(PAGE EXCERPT):
And that's when Dean blew it. He conceded the main thrust of Sharpton's and Edwards' attack. He admitted that the Confederate flag is in fact "a racist symbol" - an American swastika, in the words of Sharpton and others - but he wanted the support of those who embrace it anyway.

Even though he seems to think Southern racism is the GOP's fault, Dean's response put him to the racist-right of the entire Republican Party. The overwhelming majority of the flag's defenders say it stands for heritage and honor, not racism. Opponents say that's all bogus.

But no one in the GOP or anyone else outside of the extreme racist fringe ever says, "Oh sure, the Confederate flag stands for nothing but bigotry and racism, but we want to keep it anyway."

But Dean said it's racist and, well, he doesn't really care so long as the racists vote for him.

Or at least that's what he initially said. Realizing that his position was untenable, he had to apologize. Sort of. In his mea culpa in New York on Nov. 5, Dean said he was sorry if he caused blacks or Southerners any pain (I'm sure millions were in agony) but, he insisted, what he was really trying to do was launch a much-needed "dialogue." It's funny how he never mentioned that was his intent until the whole thing blew up in his face.

Dean had an opportunity for his own Sista Souljah moment. That was when Clinton offended Jesse Jackson by denouncing black rap and signaled that he was willing to throw off the puppet strings of black activists in his party. Instead, Dean offered a different sort of Clintonesque moment, signaling that when caught in an untenable situation he can spout a fog obfuscation and explanations untethered to reality.

Worse, he offered his quasi-apology the same day he signaled that he wanted to opt out of public financing for his campaign. Dean has long said such a move by a Democrat would be an outrage, but he could have gotten away with it by appealing to the Democrats' desire to win.

But by announcing the move in the same speech that he offered apologetic gobbledygook about the flag flap, he seemed desperate, arrogant and unprepared for the big leagues. I mean he made Al Sharpton seem like the more mature candidate.

Dean may still win the nomination and conceivably the presidency. But this week he made his job tougher by managing to insult Southern whites and liberal blacks and flip-flopping on a core issue of his campaign and his party. Talk about classic Democratic marksmanship - he shot himself in the foot three times.

(COMPLETE THE FOLLOWING):
[1] Rewrite the paragraph of the Dean column that begins "Or at least that's what he initially said" as a shorter paragraph that keeps its main facts.
[2] Summarize the column about Dean and the Confederate flag in two sentences.
[3] Answer these questions about the Dean column:
(a) In what city and on what date did Dean offer his apology?
(b) According to the column, whom did Clinton offend in his Sista Souljah moment?
(c) What did Dean signal about his campaign on the same day as his apology?
Draw only on the column about Dean and the Confederate flag when you respond.

(DATA SEGMENT):
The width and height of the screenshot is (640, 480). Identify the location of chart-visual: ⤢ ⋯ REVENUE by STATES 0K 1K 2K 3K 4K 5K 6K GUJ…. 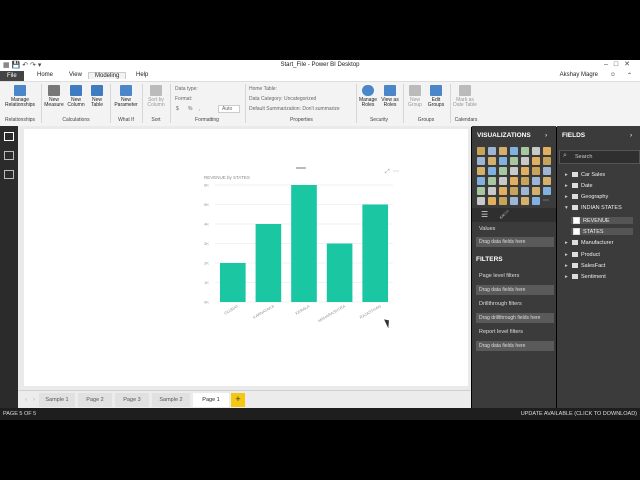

(SOLUTIONS TO THE PROBLEMS):
[1] Seeing that his position was untenable, Dean gave a partial apology in New York on Nov. 5. He said he was sorry if he had caused blacks or Southerners pain, but he insisted he had been trying to start a needed "dialogue." The column notes he never mentioned that aim until the controversy blew up.

[2] The column argues that Dean blundered by calling the Confederate flag a racist symbol while still wanting the support of those who embrace it, then gave a partial apology on Nov. 5 claiming he had meant to start a "dialogue." It adds that on the same day he signaled he wanted to opt out of public financing, which made him seem desperate and unprepared, and it concludes that he insulted Southern whites and liberal blacks and flip-flopped on a core issue.

[3]
(a) New York, on Nov. 5.
(b) Jesse Jackson.
(c) He signaled that he wanted to opt out of public financing for his campaign.